I've begun to wonder whether potato starch is actually helping me, or whether it's been placebo.
Others have reported strong reactions, positive and negative, to small amounts. I started at 1 tsp to zero effect, and it wasn't until I hit 3 tbsp that I felt "something". I seemed to feel better - maybe a little more energy, a little less PEM. However, it has not improved my sleep, not caused me any gas (associated with the fermentation we're after) and honestly not done anything that I can definitively associate with potato starch intake.
I wonder if, as
Dr. Grace/BG says, I'm feeding empty zoo cages.
Dr. Ayers agrees that RS is "inert fiber" if you don't have the right microbiota, specifically Clostridium. I may need to supplement the right bugs.
Also, I'm trying the larch arabinogalactan today. Interested to see how, if at all, this stuff effects me. According to Dr Ayers "...
resistant starch can be digested by a couple of enzymes into glucose that can be used by most gut flora. Arabinogalactan, on the other hand, requires a dozen enzymes for plant synthesis and an equal number of hydrolytic enzymes to produce arabinose and galactose, which require further enzymes for metabolism in a select few of species of gut flora bacteria."
Isn't self-experimentation fun?
I've been thinking about this, why someone wouldn't react to RS.
The first possibility is that RS cannot produce the effects that have been ascribed to it. I have over the years learned to become wary of such things, because failures have been numerous and false hopes plentiful. My wife sceptically refers to these interventions as "the next great thing that is going to bring about my recovery."
I'm not going to go into great detail about the legitimacy of RS, but there are some things that I have witnessed that defy any other obvious explanation. Little things, like seeing my wife exhausted by the end of the day and going to bed an hour and half earlier every time she takes 1 tsp of RS in the morning. I find that three of my children have lymphatic pain in some of the areas that have long been known to me, beginning several days after the RS. I see the changes in mood, changes in bowel habits, and some slow and nonlinear improvement in some things that are more subjective, like sleep and anxiety, which is trending in the right direction.
The bottom line is that these are inflammatory features, they are quite clearly features of endotoxins: Fatigue, lymph soreness/pain, mood disturbance. I have reviewed the studies describing LPS effects on humans, the research regarding endotoxins effects, how these molecules are neutralized, how they travel the body, what parts of the immune system they impact, etc. If we had lab studies, they would, in all likelihood demonstrate changes in IL6, IFN-gamma, TNF-alpha, etc. depending upon the concentration in the peripheral tissues. If you don't have the characteristic symptoms of endotoxin exposure though, these measures will not change.
The second obvious explanation is that you have a viable and even an optimal concentration of the organisms that can utilize this substrate and/or no pathogenic organisms that would be effected by a significant increase in these commensals. I'm skeptical about this explanation given your report of significant GIT dysfunction, which includes the need to use yucca schidigera, which inhibits bacterial urease (enzyme) and thus inhibits the conversion of urea (via hydrolysis) and lessens the concentration of gaseous ammonia. The organisms that I know that are really good at turning urea into ammonia are gram-negative pathogens.

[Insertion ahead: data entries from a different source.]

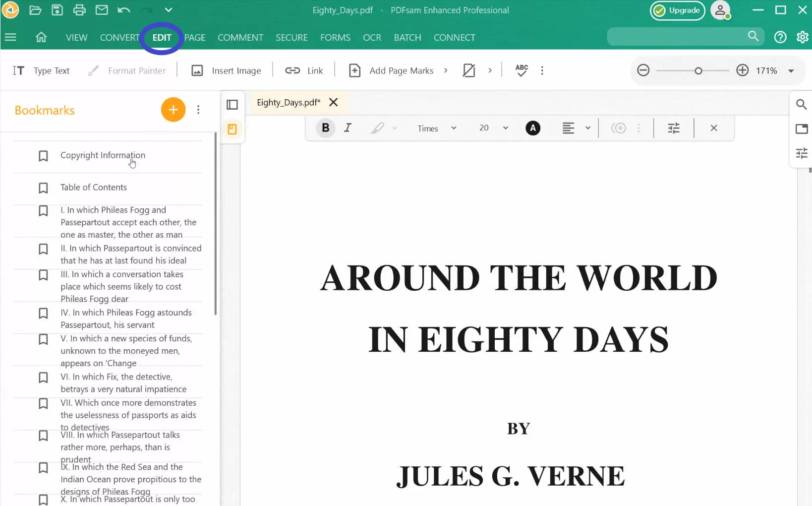
Task: Switch to the COMMENT tab
Action: (x=240, y=38)
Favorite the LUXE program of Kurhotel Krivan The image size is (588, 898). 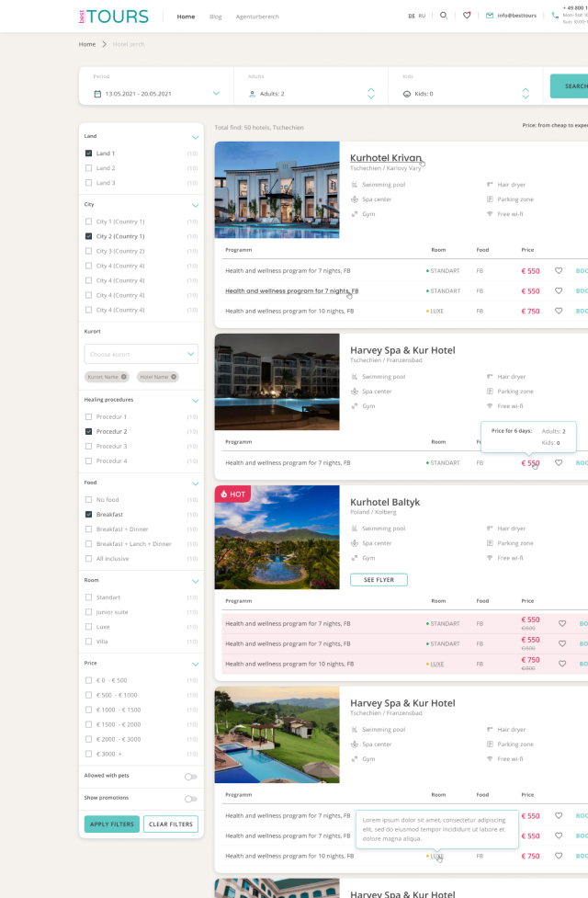pos(559,311)
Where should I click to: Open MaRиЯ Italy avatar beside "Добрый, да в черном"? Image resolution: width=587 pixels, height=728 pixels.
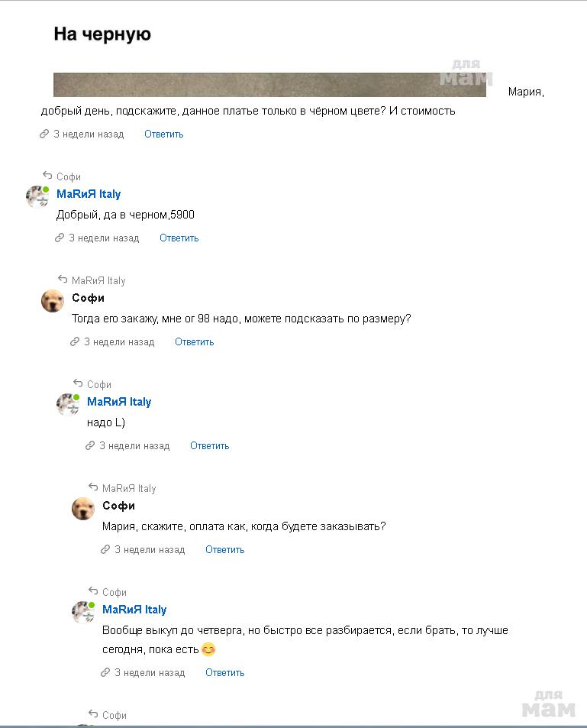tap(37, 197)
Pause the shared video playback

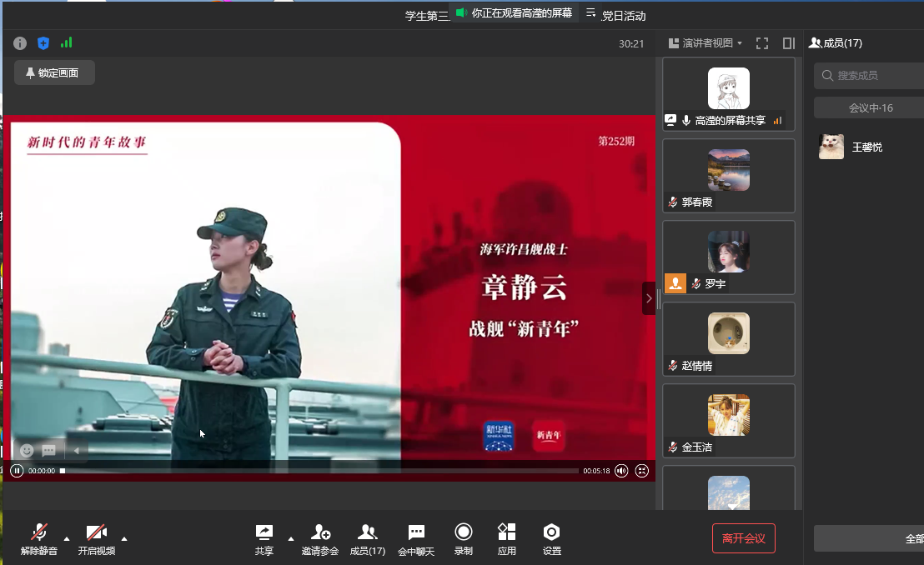[x=17, y=471]
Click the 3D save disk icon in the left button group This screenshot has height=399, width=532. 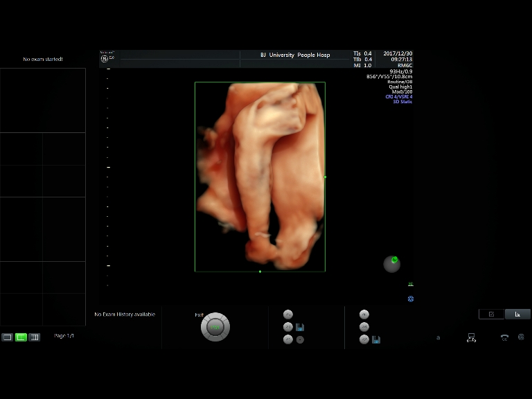click(x=300, y=327)
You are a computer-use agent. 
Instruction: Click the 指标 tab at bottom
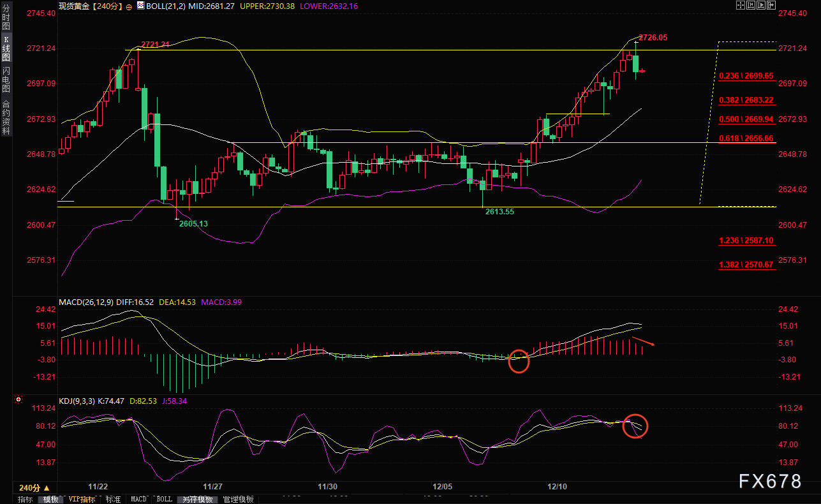tap(26, 500)
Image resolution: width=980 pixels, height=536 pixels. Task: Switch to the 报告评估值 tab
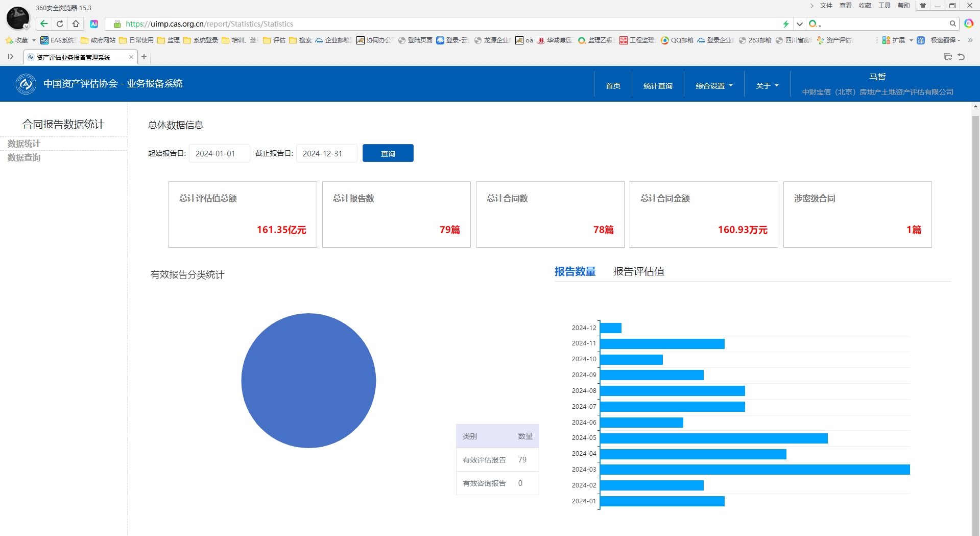638,271
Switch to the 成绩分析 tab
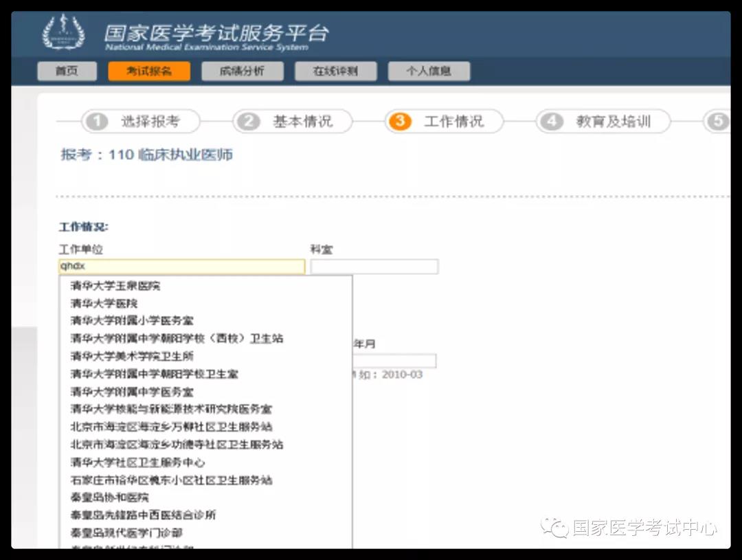This screenshot has width=742, height=560. (242, 71)
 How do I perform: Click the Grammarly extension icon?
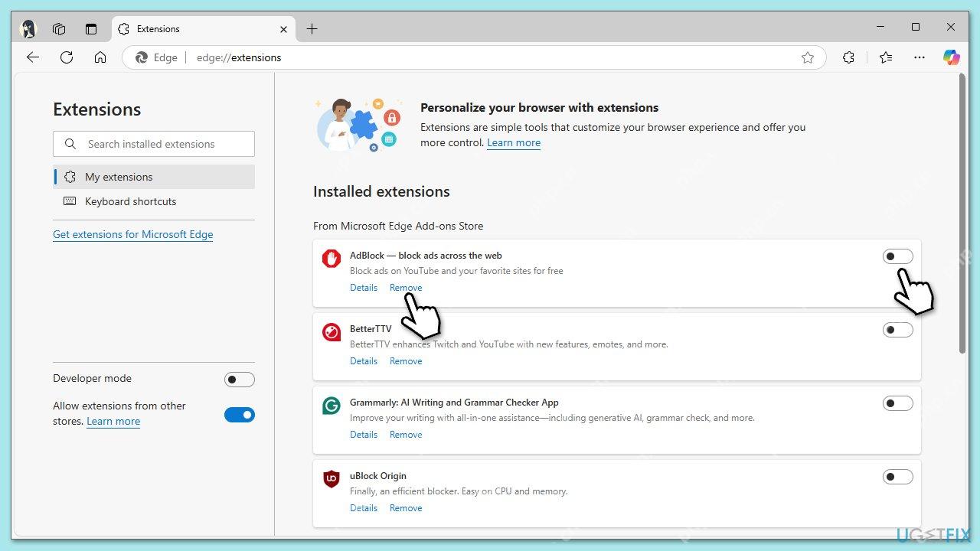click(x=331, y=406)
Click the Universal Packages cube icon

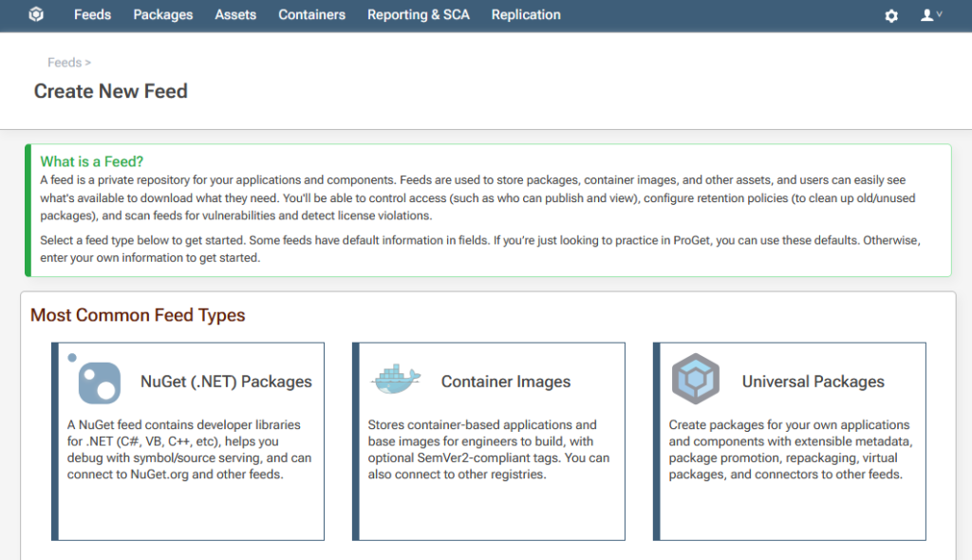(696, 380)
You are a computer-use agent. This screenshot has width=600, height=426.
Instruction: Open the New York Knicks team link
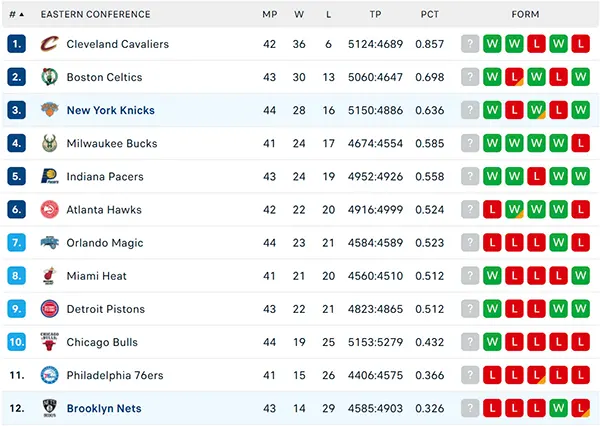[x=111, y=110]
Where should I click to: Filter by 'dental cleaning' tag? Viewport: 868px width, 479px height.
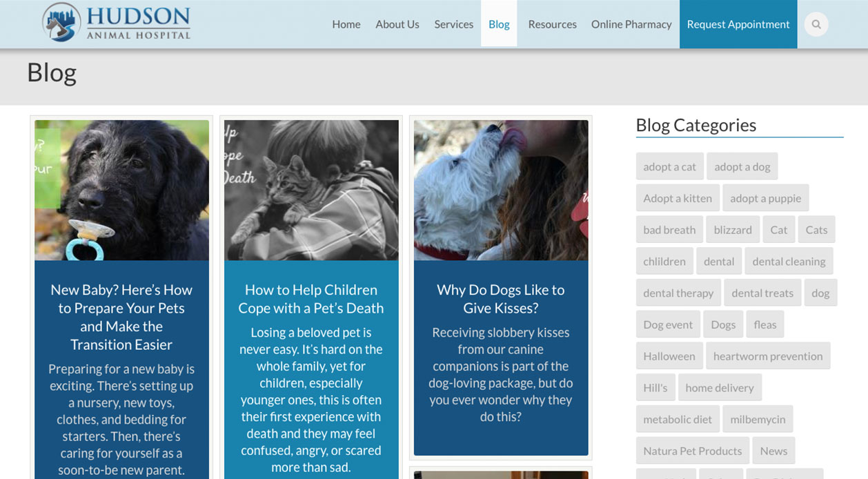point(789,262)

(As a quick aside, this is where I think ME/CFS physicians need to understand this dynamic a bit better. The Gram-negative pathogens are there for a reason, and that is because the environment is hospitable for them. This is due to many factors, including a lack of commensals, pH, they have access to a substrate, there is a particular concentration of SCFA, there is a scarcity or abundance of particular nutrients, etc. They are also executing roles that benefit the host, so indiscriminate modification of the GIT is not advisable. Some of the gram-negative urea-splitting bacteria are not just great at turning urea into ammonia, they also produce hydrogen sulfide. The hydrogen sulfide dampens the immune response caused by LPS and the ammonia serves the purpose of alkalizing the environment. Often, I see physicians blindly use antibiotics thinking they are going to shift the underlying microbiota toward more favorable conditions. Many of these antibiotics have no activity against many of these gram-negative pathogens yet they have very pronounced effects on these commensals. The best I can determine is that the antibiotics that have may have a role only do so because they can neutralize the toxicity of the endotoxins either via improving intestinal epithelial integrity--rifaximin--or diminishing the immune response induced by LPS--tetracyclines.)
I agree with you that, in all likelihood, you don't have any or sufficient numbers of the specific organisms that can access this substrate, I would have expected a response before now based upon how much and how long you have used the potato starch. Changes in the GIT should be obvious, I think. Did you ever try any of the yogurt that I recommended? That might be something to consider. I think you need species that can utilize amylopectin. I think this starch has some very special properties, which match it perfectly with certain Bifidobacterial organisms. I certainly can't discount the need for commensal clostridial species, though from a chemical and molecular perspective, PS has some very special qualities that would effect the survivability of Bifidobacterial strains. Without the bacteria able to utilize this, amylopectin is of no particular value to you.